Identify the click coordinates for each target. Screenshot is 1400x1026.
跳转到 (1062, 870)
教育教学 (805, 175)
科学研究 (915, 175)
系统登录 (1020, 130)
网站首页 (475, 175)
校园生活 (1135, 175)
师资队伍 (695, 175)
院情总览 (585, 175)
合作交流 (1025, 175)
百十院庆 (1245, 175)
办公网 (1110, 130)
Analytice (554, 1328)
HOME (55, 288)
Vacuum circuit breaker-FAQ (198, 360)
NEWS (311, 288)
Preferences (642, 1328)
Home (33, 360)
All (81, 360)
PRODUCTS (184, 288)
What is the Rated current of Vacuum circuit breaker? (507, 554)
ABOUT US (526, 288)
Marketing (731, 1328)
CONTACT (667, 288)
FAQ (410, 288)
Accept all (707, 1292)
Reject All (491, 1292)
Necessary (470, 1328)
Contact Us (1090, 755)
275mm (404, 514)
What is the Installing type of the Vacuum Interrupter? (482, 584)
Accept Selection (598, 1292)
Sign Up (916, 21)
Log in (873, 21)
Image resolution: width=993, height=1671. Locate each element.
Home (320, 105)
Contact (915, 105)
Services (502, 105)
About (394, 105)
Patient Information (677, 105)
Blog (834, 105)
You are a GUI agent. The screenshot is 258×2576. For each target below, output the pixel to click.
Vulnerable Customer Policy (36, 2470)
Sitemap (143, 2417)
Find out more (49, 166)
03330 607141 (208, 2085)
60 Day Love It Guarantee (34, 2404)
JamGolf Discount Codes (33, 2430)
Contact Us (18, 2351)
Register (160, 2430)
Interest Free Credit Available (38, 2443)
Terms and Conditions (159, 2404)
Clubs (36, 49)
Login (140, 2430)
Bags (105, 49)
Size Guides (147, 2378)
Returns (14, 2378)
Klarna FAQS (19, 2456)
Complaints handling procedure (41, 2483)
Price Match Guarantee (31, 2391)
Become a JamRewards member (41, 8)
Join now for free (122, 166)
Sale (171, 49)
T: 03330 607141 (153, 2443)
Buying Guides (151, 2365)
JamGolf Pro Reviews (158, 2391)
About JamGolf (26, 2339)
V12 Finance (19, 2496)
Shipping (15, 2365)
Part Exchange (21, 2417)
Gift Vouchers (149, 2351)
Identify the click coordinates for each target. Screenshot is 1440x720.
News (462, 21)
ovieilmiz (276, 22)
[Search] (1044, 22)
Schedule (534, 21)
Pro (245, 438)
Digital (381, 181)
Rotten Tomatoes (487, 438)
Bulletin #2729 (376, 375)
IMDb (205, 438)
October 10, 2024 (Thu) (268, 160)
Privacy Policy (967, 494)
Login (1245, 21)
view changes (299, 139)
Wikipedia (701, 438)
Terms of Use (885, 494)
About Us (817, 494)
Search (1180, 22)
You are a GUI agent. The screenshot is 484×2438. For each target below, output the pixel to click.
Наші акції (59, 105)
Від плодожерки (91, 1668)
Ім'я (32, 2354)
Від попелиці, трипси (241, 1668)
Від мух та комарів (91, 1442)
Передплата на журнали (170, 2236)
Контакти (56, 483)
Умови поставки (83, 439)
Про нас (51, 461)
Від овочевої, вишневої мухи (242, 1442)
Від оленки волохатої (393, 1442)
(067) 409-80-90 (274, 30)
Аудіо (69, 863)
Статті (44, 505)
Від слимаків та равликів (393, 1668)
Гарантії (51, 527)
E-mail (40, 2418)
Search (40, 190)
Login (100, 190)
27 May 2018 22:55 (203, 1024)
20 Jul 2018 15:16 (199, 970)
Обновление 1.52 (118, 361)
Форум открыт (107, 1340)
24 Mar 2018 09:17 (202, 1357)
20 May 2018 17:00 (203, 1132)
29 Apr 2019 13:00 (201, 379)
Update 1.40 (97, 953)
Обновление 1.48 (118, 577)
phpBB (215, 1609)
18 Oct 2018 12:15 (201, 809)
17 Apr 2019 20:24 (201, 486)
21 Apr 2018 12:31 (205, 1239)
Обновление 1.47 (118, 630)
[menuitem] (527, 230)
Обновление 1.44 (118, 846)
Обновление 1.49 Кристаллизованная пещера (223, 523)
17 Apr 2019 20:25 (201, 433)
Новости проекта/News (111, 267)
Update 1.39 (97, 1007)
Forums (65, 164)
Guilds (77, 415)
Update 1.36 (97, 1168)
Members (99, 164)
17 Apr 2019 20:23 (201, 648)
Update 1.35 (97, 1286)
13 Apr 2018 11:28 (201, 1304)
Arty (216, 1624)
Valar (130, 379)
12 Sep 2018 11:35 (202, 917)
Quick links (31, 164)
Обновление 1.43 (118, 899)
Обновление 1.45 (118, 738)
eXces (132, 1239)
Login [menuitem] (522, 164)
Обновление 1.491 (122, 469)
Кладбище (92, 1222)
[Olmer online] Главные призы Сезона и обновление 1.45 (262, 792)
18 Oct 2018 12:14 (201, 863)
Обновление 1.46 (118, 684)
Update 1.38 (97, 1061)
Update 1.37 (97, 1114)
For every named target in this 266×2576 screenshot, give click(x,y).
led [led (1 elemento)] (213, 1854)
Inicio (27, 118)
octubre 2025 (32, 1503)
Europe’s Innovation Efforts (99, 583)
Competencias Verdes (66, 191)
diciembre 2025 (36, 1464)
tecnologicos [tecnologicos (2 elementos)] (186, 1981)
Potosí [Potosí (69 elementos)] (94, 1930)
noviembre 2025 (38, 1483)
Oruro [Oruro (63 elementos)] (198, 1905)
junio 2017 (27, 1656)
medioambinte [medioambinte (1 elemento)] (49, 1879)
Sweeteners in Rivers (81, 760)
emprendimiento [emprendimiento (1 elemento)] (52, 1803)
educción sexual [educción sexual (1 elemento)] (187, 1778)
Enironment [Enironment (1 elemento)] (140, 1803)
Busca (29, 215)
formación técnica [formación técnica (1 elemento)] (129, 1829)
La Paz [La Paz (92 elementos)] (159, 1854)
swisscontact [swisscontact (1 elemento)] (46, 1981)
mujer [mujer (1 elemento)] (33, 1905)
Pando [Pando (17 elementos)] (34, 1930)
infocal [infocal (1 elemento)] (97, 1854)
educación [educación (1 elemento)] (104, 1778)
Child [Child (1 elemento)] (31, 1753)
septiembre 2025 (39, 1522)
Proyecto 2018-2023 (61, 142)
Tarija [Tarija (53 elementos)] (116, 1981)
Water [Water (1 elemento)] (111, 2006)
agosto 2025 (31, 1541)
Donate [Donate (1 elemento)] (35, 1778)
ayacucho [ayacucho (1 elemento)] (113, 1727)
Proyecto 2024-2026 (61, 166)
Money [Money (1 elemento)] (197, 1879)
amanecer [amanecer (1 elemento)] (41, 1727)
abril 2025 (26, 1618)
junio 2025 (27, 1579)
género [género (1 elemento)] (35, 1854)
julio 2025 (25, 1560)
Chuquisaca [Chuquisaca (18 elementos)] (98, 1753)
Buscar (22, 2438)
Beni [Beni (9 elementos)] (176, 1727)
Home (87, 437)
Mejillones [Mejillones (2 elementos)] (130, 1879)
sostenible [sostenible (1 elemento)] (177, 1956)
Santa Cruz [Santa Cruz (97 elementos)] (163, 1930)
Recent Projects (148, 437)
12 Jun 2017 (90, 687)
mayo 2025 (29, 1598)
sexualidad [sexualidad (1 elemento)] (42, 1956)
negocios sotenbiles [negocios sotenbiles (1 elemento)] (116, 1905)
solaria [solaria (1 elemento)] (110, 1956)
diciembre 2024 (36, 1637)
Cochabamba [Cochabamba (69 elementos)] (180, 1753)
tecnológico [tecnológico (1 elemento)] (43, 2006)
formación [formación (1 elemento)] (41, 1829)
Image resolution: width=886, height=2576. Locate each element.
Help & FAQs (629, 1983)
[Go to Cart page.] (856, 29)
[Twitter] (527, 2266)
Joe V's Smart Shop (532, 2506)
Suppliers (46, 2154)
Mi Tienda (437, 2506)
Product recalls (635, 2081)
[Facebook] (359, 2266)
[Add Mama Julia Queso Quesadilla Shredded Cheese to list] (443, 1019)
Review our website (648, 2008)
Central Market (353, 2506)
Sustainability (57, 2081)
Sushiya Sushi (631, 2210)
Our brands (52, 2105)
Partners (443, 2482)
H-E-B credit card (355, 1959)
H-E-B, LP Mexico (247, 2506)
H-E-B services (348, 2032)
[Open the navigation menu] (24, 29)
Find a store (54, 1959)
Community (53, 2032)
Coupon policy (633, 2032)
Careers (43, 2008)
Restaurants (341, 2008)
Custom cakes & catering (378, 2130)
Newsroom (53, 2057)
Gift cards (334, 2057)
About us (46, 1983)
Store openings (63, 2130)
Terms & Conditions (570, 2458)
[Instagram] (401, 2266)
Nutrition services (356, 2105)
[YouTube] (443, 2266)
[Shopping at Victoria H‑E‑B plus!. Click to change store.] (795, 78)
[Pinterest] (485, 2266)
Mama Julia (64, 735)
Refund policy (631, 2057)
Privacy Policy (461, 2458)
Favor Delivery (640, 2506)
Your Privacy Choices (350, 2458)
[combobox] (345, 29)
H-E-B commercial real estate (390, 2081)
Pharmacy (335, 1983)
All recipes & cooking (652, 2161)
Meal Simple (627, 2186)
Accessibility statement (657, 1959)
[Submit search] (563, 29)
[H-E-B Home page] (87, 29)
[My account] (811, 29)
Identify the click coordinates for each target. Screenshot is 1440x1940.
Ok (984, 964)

* Required work
Rescale the records from the line with "About (394, 105)" up to and including the line with "Contact Us (18, 2351)", and give only those lines, requests included. Multiply every coordinate in the answers by 1.45 and round to whole numbers, with halves rounded up. Leave all other numbers unchanged.

* Solution for this task
About (571, 152)
Patient Information (982, 152)
Blog (1209, 152)
You are a GUI agent. The screenshot is 258×2576. For each target below, output the pixel to click.
Vulnerable Customer Policy (52, 3582)
Sitemap (207, 3505)
Find out more (71, 241)
03330 607141 (302, 3023)
60 Day Love It Guarantee (49, 3486)
JamGolf Discount Codes (48, 3524)
Contact Us (26, 3409)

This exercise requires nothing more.